Collection entries
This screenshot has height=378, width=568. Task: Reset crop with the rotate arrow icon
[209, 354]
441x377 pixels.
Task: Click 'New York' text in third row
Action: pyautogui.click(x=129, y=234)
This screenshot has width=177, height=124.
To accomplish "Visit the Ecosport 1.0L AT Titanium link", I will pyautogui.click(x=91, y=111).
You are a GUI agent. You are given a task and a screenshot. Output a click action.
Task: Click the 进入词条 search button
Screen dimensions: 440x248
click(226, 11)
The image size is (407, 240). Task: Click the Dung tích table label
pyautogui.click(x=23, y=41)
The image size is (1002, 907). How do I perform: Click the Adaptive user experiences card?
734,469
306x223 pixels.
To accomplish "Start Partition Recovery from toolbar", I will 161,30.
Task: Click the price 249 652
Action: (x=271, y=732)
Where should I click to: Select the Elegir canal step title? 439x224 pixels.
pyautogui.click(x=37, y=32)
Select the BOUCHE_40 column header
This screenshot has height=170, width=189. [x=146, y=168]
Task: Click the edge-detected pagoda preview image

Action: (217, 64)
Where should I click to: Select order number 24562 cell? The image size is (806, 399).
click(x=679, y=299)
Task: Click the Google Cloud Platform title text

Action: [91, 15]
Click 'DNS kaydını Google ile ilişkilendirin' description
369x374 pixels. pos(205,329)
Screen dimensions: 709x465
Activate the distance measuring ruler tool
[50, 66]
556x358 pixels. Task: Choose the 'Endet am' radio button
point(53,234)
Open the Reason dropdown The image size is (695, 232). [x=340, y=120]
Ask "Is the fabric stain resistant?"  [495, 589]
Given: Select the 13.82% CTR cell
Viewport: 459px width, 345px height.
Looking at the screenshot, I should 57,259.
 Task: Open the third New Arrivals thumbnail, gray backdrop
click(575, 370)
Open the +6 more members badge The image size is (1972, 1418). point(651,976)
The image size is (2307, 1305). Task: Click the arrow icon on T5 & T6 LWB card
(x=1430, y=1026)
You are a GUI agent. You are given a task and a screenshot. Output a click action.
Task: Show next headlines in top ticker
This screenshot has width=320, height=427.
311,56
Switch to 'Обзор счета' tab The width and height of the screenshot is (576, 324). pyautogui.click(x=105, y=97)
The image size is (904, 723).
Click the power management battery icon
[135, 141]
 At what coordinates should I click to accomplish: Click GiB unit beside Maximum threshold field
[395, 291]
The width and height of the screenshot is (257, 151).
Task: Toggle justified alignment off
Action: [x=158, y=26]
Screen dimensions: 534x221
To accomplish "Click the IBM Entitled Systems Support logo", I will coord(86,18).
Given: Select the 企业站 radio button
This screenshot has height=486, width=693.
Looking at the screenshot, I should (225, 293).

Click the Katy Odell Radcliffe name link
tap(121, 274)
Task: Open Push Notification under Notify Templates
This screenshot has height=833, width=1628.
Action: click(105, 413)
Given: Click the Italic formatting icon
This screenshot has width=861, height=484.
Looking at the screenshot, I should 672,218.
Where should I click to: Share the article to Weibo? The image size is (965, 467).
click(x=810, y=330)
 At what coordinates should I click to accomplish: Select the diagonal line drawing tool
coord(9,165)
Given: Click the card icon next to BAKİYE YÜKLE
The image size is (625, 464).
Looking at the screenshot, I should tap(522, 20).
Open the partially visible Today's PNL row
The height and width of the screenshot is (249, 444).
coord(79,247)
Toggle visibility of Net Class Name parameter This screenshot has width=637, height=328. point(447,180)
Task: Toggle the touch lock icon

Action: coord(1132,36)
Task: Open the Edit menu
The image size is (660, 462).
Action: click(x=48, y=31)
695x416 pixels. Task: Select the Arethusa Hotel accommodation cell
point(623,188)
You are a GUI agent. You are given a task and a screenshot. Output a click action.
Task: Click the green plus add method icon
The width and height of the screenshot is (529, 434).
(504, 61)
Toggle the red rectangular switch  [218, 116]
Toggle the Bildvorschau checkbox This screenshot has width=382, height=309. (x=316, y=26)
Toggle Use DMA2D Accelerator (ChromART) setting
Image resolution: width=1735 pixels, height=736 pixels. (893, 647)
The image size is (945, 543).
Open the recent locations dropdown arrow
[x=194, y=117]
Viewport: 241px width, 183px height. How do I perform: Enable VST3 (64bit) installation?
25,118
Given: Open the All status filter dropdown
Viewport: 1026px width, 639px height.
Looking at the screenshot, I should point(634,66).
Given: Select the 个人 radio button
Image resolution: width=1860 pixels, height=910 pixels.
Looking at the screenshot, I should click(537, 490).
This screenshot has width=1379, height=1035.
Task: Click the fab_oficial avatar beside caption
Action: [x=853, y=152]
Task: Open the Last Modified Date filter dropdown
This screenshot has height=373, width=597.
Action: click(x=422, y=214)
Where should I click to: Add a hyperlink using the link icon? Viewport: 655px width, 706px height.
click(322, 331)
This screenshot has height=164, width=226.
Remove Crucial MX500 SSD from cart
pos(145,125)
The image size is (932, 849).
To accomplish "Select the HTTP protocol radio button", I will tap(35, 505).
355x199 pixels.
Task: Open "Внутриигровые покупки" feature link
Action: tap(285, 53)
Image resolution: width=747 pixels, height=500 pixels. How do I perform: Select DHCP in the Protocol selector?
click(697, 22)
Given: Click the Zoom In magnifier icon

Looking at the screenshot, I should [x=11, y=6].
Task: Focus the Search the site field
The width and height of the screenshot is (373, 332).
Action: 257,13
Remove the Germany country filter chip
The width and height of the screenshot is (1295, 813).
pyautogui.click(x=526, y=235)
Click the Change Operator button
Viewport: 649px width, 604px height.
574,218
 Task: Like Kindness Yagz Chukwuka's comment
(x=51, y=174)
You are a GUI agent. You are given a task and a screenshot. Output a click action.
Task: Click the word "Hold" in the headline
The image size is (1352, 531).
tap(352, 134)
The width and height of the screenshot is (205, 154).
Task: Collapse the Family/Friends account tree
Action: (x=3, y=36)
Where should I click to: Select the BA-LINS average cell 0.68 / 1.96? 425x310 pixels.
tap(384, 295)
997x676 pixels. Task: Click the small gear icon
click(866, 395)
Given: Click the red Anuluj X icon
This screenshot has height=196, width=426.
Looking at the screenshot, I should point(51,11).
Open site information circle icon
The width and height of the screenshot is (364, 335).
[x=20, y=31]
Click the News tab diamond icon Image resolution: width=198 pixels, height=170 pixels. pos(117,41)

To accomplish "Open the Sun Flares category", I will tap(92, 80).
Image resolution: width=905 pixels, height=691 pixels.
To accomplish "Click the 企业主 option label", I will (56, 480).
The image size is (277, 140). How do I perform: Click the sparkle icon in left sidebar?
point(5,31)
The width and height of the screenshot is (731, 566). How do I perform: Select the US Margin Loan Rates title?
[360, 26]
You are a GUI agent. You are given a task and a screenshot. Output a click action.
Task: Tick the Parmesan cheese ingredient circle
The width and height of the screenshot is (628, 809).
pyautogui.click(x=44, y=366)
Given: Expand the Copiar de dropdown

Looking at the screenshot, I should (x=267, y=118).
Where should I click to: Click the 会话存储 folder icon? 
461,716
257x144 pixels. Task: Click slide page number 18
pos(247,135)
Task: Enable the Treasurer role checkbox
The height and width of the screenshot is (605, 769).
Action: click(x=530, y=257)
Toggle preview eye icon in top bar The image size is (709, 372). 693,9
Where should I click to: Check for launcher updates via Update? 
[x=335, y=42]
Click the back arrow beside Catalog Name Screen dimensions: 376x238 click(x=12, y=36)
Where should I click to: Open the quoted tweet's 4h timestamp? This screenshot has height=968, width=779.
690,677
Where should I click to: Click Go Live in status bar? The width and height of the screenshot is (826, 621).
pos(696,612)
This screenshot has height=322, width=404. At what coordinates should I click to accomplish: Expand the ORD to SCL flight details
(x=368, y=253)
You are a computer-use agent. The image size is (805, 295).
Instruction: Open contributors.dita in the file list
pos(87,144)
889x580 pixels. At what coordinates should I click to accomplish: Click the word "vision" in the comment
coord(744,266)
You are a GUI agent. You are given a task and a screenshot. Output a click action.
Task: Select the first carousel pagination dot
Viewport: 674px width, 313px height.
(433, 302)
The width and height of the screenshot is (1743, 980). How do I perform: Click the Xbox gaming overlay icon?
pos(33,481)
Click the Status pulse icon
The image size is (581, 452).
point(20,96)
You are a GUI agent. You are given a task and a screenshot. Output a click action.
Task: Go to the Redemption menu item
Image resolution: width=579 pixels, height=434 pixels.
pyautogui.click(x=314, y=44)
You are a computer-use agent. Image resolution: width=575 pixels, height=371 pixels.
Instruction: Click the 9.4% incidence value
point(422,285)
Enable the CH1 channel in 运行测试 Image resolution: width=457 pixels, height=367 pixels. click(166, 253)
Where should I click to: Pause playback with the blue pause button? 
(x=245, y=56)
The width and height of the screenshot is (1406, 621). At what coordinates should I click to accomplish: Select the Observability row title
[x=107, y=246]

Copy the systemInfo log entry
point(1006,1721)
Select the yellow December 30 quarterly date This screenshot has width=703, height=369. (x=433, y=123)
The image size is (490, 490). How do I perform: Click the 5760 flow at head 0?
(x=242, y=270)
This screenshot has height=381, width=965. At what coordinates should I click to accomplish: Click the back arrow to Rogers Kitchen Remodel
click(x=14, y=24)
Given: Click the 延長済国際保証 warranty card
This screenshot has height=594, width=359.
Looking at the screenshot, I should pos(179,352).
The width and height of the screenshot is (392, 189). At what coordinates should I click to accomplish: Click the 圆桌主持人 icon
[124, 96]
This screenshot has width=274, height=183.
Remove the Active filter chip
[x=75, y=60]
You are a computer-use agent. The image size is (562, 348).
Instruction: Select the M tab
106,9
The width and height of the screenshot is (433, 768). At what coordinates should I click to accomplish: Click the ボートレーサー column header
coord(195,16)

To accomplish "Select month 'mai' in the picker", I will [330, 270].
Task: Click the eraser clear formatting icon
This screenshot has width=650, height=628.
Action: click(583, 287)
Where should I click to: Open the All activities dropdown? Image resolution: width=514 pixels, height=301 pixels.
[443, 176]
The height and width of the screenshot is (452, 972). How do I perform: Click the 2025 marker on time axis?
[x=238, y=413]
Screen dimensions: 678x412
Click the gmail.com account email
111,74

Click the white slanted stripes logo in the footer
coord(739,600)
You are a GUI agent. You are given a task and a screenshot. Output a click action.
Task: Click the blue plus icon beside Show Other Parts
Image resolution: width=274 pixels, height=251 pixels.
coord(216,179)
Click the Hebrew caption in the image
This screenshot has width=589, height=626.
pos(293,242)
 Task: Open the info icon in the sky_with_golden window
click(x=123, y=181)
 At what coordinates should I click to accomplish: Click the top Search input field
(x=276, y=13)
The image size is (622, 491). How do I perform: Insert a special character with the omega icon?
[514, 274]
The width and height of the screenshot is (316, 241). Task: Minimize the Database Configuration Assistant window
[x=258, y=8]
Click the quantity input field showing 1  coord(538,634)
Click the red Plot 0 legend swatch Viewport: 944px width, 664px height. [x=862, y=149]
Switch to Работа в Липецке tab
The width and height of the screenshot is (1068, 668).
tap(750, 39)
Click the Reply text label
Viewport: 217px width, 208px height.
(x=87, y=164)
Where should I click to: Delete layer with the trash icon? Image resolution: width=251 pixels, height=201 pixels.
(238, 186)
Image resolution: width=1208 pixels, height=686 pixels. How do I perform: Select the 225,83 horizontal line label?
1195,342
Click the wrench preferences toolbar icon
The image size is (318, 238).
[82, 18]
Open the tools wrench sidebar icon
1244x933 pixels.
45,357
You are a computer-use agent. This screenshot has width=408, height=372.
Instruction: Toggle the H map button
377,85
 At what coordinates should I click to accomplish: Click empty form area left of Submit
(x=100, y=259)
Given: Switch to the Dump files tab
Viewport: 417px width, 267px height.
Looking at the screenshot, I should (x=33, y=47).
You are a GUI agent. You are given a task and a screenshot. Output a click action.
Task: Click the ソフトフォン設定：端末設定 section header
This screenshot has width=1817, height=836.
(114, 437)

■ Work instructions: "formatting" is the string to look for; please copy every line of the records above where it appears.

■ Response area:
Given: Click the Italic formatting icon
Task: Click the eraser clear formatting icon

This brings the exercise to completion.